Theories explaining the mass extinctions include a large meteorite hitting Earth, similar to that which wiped out the dinosaurs 65 million years ago, or human overhunting.
According to a new study, the answer may be found in the increased rainfall and consequently wetter environment these animals faced just before their sudden extinction.
Researchers at the University of Adelaide examined the levels of nitrogen isotopes in the bones of large animals which roamed the Earth during the last Ice Age, in order to assess the moisture levels in their environment.
They found major increases in environmental moisture across many parts of the world, which turned grasslands into peatlands and bogs just before the extinction occurred.
"We didn't expect to find such clear signals of moisture increases occurring so widely across all of Europe, Siberia and the Americas," Professor Alan Cooper, lead author of the study published in the journal Nature, Ecology and Evolution, said.
"The idea of moisture-driven extinctions is really exciting because it can also explain why Africa is so different, with a much lower rate of megafaunal extinctions and many species surviving to this day," Professor Cooper said in a press release.
"Africa's position across the equator means that grassland zones have always surrounded the central monsoon region. The stable grasslands are what has allowed large herbivores to persist — rather than any special wariness of hunters learned from humans evolving there."
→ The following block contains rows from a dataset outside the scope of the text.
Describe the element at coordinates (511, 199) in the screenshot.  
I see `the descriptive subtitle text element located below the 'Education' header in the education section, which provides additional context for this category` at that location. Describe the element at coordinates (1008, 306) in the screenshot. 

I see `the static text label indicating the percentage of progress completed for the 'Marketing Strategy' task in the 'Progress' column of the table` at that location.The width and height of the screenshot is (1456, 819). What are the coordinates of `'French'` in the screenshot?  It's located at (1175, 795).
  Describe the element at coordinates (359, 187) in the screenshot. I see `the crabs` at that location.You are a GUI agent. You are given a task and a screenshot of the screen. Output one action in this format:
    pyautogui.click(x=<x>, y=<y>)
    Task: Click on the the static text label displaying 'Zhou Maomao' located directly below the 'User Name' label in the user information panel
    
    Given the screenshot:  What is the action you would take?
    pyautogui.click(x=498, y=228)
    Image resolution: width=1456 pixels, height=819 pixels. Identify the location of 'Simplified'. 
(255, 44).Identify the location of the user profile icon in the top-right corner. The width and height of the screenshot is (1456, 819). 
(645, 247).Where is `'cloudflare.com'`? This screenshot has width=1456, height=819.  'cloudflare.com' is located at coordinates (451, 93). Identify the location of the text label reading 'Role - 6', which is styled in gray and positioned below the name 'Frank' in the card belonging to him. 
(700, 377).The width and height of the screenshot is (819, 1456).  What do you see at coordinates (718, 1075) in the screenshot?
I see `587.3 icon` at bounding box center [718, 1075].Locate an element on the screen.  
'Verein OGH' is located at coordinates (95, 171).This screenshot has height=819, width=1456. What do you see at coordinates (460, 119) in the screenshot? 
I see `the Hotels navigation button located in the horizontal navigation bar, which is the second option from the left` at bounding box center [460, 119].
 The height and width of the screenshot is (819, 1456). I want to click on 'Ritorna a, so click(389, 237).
The Pleistocene spans the period of the Earth's most recent glaciation cycles, during which glaciers have covered the Earth's temperate zones during cool weather periods and retreated during warmer interglacial periods.
The last glacial period finished with the end of the Pleistocene, so the Earth is currently in an interglacial period. Since the beginning of the last Ice Age around 2.58 million years ago, these ice sheets have advanced and retreated, initially over a 40,000 year time scale and more recently over a 100,000 year cycle.